Recruiting and supporting volunteers
YAC clubs are run by supportive teams of people with a wide range of skills and expertise. They are a great environment in which volunteers can develop team working, communication, organisation and facilitation skills while pursuing their interest in archaeology. As a YAC volunteer, you learn how to manage groups of young people, how to communicate well with people with a wide range of ages and abilities, how to safely plan and deliver exciting learning experiences; you develop your understanding of learning styles and abilities, health and safety, child protection and, last but not least, archaeology!
Many YAC clubs find that word-of-mouth is the most effective way of recruiting new volunteers. Clubs often find volunteers among the parents of their members, through their colleagues, or at organisations that have helped the club (for example, at your regular venue or an archaeological organisation which invites you onto their excavations). Social media can be a valuable tool: use your own social media accounts to get the word out, and ask your contacts to pass the message on.
You might like to ask your local CBA group if any of their members might be interested in volunteering. You can find your nearest group by visiting http://www.archaeologyuk.org/cba/groups.
Use YAC’s leaflet and poster templates to create recruitment materials for new volunteers, which you can distribute at local museums, libraries, and volunteer centres. You might like to use the YAC Leader and Assistant role descriptions as a template. You could involve your members in designing the poster: who would make their perfect volunteer? If you do not have access to a printer, just get in touch with YAC HQ and we will print these for you.
Finally, the Council for British Archaeology has a large following among archaeologists, so let YAC HQ know if you need volunteers and we’ll get the word out!

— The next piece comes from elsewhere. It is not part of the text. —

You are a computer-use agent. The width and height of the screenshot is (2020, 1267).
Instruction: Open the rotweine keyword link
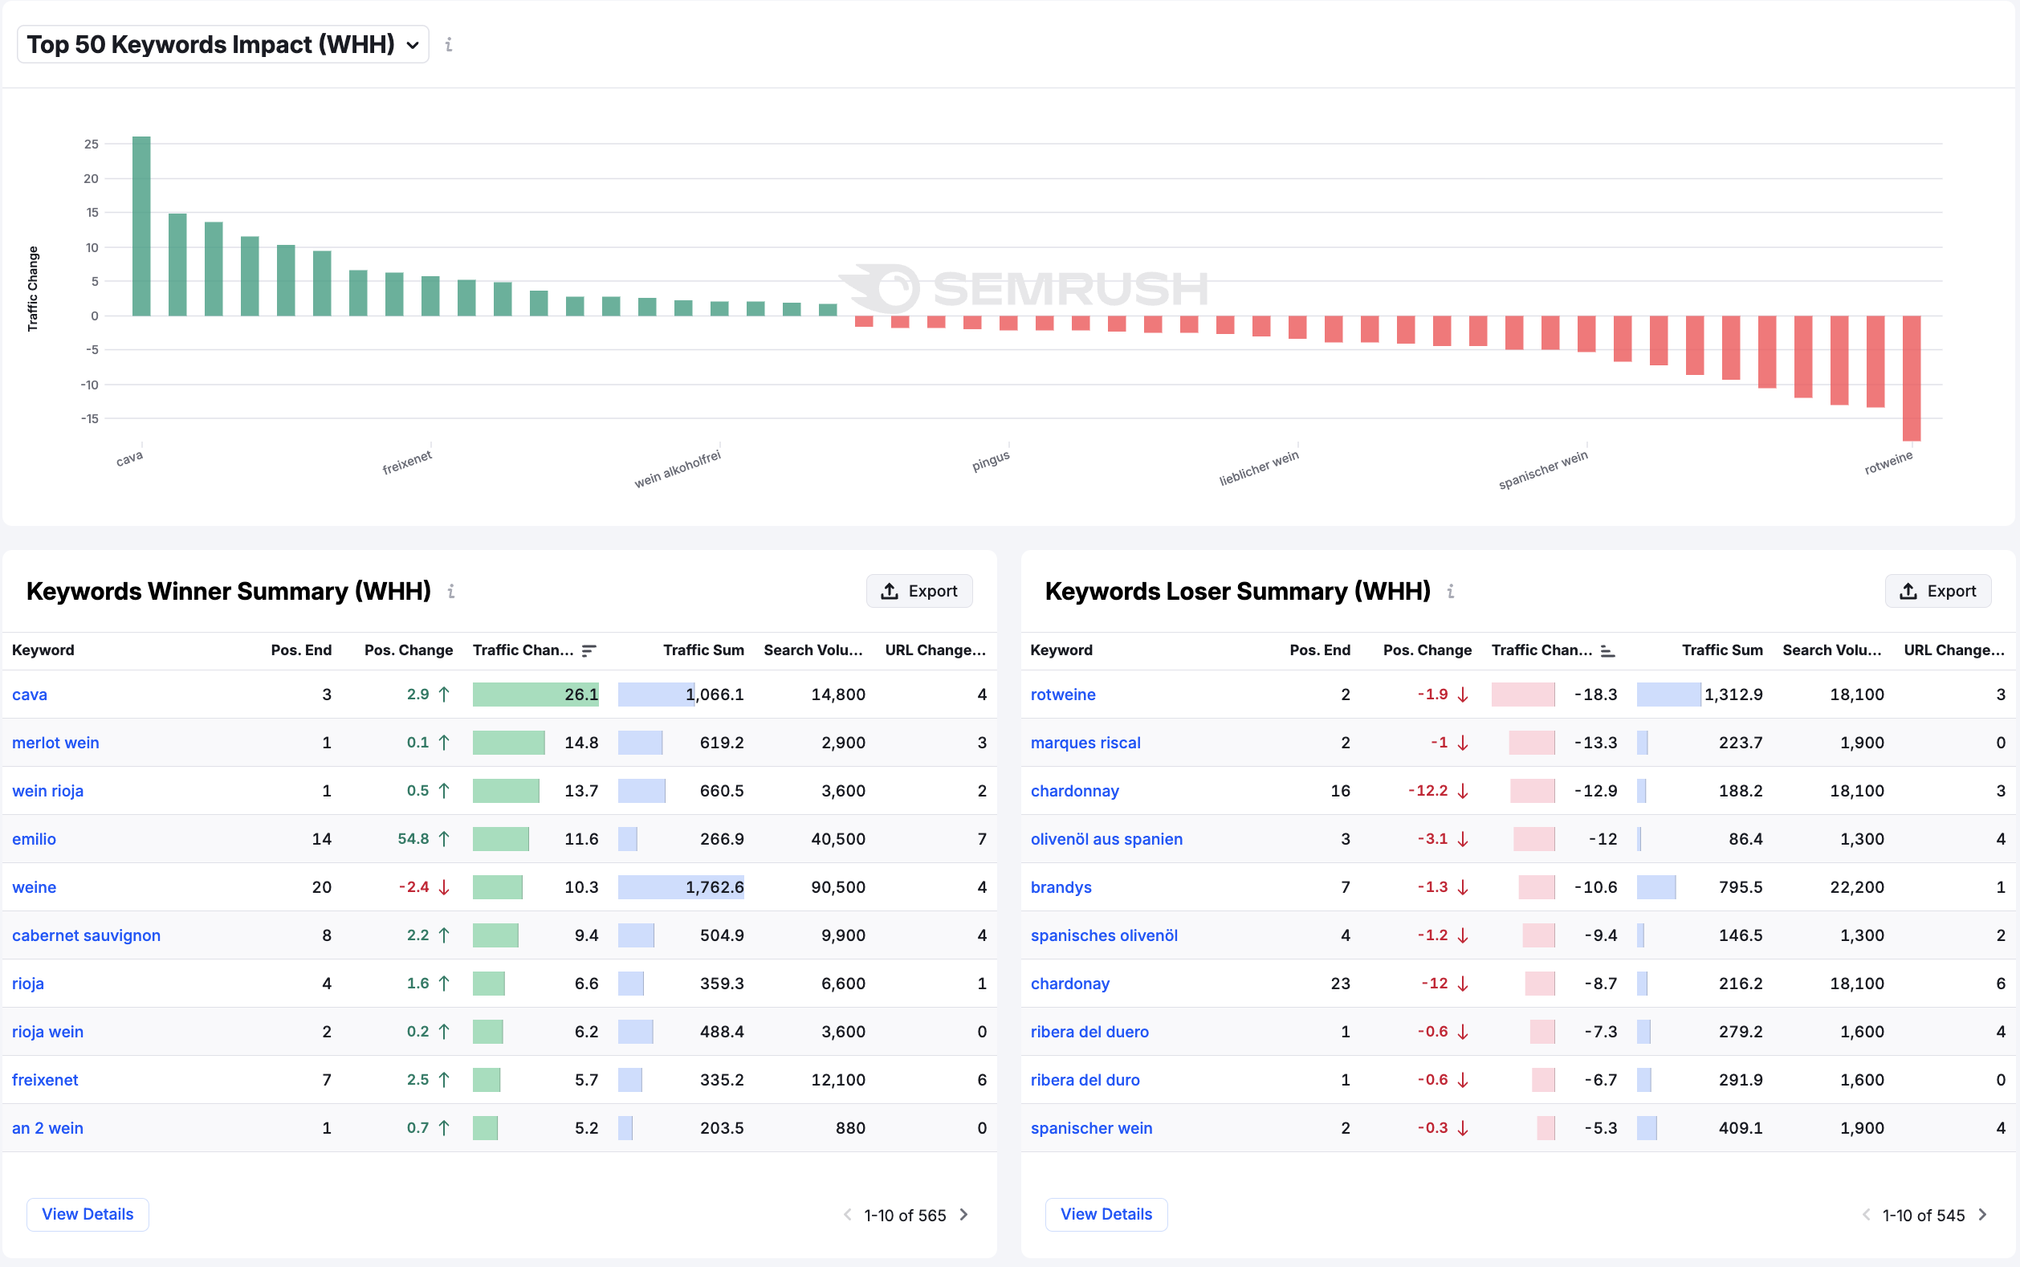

It’s really important that you meet someone interested in volunteering before they get involved in a session, so that you can explain what’s involved in the application process and in being a volunteer, and so that you and they can find out whether you’ll be comfortable working together. Make sure that you explain clearly what they will be expected to do. It is just as important to understand what a new volunteer hopes to gain by volunteering with YAC. Talking to them about this early on might help you discover things that will benefit you both: for example, perhaps they are experts in early Medieval pottery, or they really love writing risk assessments! Keep having this conversation, even with your longstanding volunteers, to help make sure they and you are getting the most from the experience.
Following a meeting, if you and they are happy to go ahead then invite them to come along for one trial session, so that they can see if it’s for them, and you, your members and the rest of your team can see if they are for you. If you decide you are happy to welcome them to your team, then it’s vital to make sure they submit their application form to YAC HQ straight away so that we can process their references and criminal record disclosure. Please remember that they do not count towards your 1:8 adult:child ratio before this is complete.
When welcoming a new volunteer, it’s important to think through how you make sure that they understand their role. Check that they have seen and understand the Code of Conduct and the parameters of YAC’s insurance policy. Think about how you share risk assessments with your team to make sure that equipment is used safely and instructions given appropriately. How do you check that new volunteers understand the ethos of your Branch and of YAC?
When risk assessing your branch activities you may sometimes decide that particular activities are more risky than others and need a higher adult:child ratio than the minimum. You should consider the aptitude of new volunteers as part of this. You might, for example, discount a new volunteer from the adult:child ratio until you are confident of their abilities.
Supporting 16 and 17 year old Assistants in your team
While they can act as any other Assistant and count on the ‘adult’ side of YAC’s 1:8 minimum adult:child ratio, you and the other over 18s in your team have a duty to safeguard volunteers while they are under 18 years old. 16 and 17 year old volunteers are both protected by and must follow YAC’s Code of Conduct.
16 and 17 year old Assistants should be welcomed into your team in the same way as other new volunteers, but you should keep in mind that this type of activity is very likely to be new to them and therefore take extra care to make sure that they are comfortable and fully understand what is expected of them.
When contacting your volunteer team, you should include your 16 and 17 year old volunteers, sharing whatever contact details you share with the rest of the team for this purpose. No-one in your team should, however, use your 16-17 year old volunteers’ contact details for anything other than YAC business. Recruiting a 16-17 year old volunteer may also effect where you hold any team meetings. These should be done in a public place, for example at your usual venue or at a café, rather than at any of your team’s homes.
If you have any concerns or questions about working with young volunteers, then please contact YAC HQ in the usual manner.